In recent years, researchers at the Johns Hopkins Center for Psychedelic and Consciousness Research in Baltimore have tried to measure the mind-altering effects of drugs like LSD and psilocybin, the active ingredient in magic mushrooms.

How do these drugs change that slippery thing we call “consciousness,” the basic mental state of our subjective experience. Do they open us up to mystical, metaphysical realms? Can science measure religious experience?

Research subjects have been dosed with psilocybin and then asked to complete a lengthy Mystical Experiences Questionnaire. Did they “experience the fusion of your personal self into a larger whole?” Did they feel “a sense of awe or awesomeness?” Did they “experience timelessness” or “encounter ultimate reality?”

In the end, two-thirds of the subjects in one study rated the psilocybin session as being “among the five most spiritually significant experiences of their lives.”

In March the Johns Hopkins researchers published the results of a new survey of 1,606 people who were asked to describe a single “belief changing psychedelic experience” in their past.

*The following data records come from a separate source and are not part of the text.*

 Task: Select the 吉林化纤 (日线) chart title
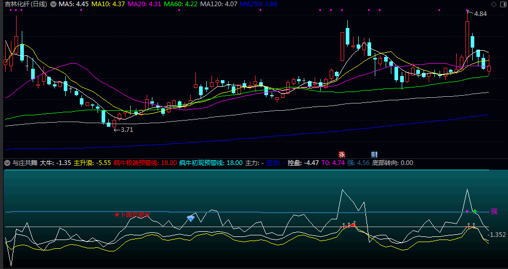pos(25,4)
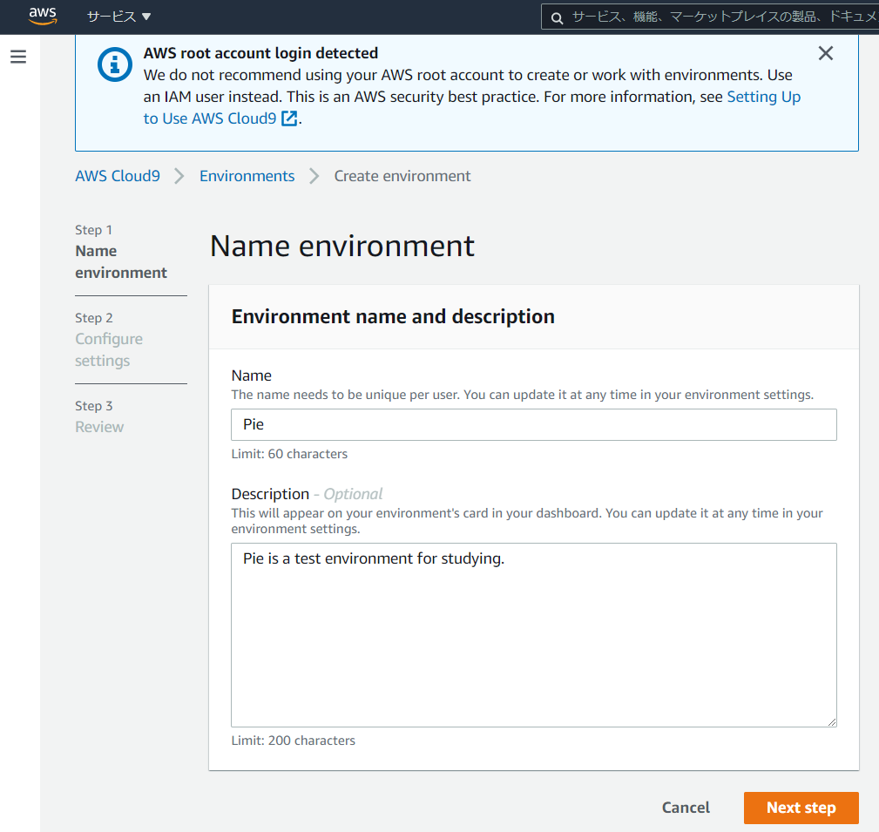Click chevron after Environments breadcrumb
879x832 pixels.
pyautogui.click(x=314, y=176)

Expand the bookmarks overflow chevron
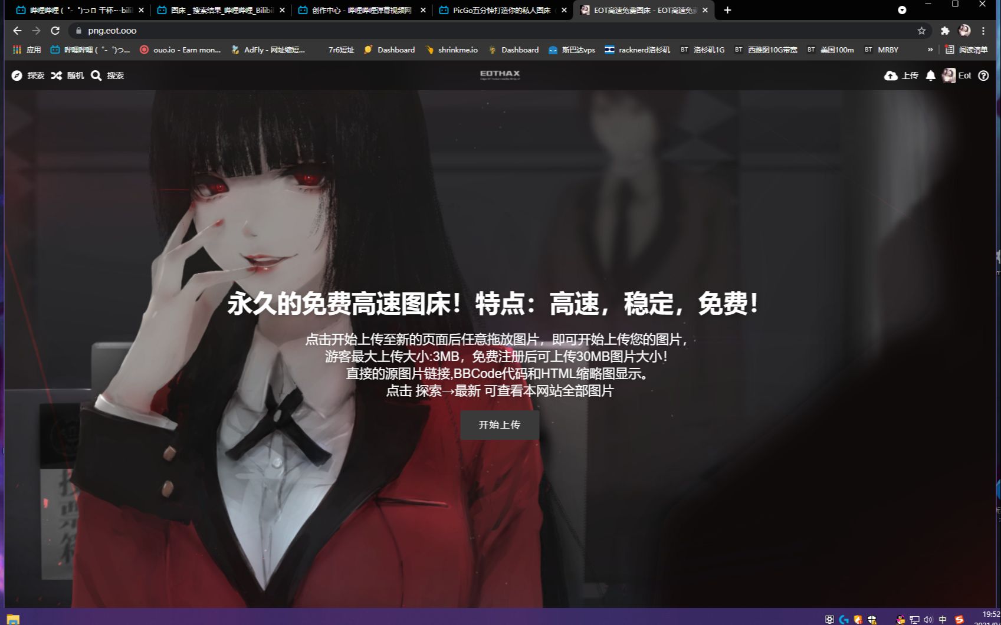(931, 50)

Nearly half of the respondents looked back on a psilocybin mushroom trip, while another third described an LSD experience. A smaller group, seven percent, were thinking of an ayahuasca ceremony.

Like in the previous study, more than two-thirds of the respondents “rated the experience as being among the five most personally meaningful and psychologically insightful experiences of their lives.”

They took the Mystical Experience Questionnaire and nearly half of them were rated as having “a complete mystical experience.”

The study, titled “A Single Belief-Changing Psychedelic Experience is Associated With Increased Attribution of Consciousness to Living and Non-living Entities,” was written by Hopkins researchers Roland Griffiths and Sandeep Nayak.

The survey confirmed something that many psychonauts have come to believe — that plants and the rest of the natural world are trying to tell us something.

Participants were asked if they have come to attribute “consciousness” to things like plants, animals, rocks and fungi.

Before their trip, for example, 26 percent of those surveyed believed that plants have consciousness. That jumped to 61 percent after the psychedelic experience. Opinions about insects also changed dramatically. Before the trip, 33 percent of the respondents thought bugs have consciousness. That jumped to 57 percent after the ingestion of LSD, magic mushrooms or ayahuasca.

There are obvious limitations to this survey. The subjects were recruited online and self-selected. They were predominately white (89 percent) and male (67 percent). In order to be included, they had to have already come to the conclusion that psychedelics were “belief changing.”

The new Hopkins survey comes as others in the psychedelic sciences community have come to question some of the preconceptions built into some survey tools.

DMT researcher Rick Strassman argues that many of today’s psychedelic researchers are biased toward a “unitive-mystical” model that is more in line with Eastern mystical traditions like Buddhism or Hinduism. They downplay the “interactive-relational” model that may be more reflective of Jewish or Christian mysticism.

At the same time, many psychedelic explorers have preconceived ideas about a blend of animism or neo-shamanism promoted by such popular writers as the late Carlos Castaneda and Terence McKenna. 

People are notoriously subject to suggestibility when taking psychedelics. What they expect to happen on these drugs is often what does happen.

Nayak, a postdoctoral research fellow at Hopkins, acknowledged that “cultural factors” or “cognitive biases” may be behind these changing belief structures.

Griffiths, a professor in the neuropsychopharmacy of consciousness, conceded that “the self-selected nature of the survey is an issue, as is the requirement that people entering the survey had a belief-changing experience.”

He also acknowledged that the survey “did not ask people anything about how the psychedelic experience changed their ideas or practices around the religions of their upbringing.”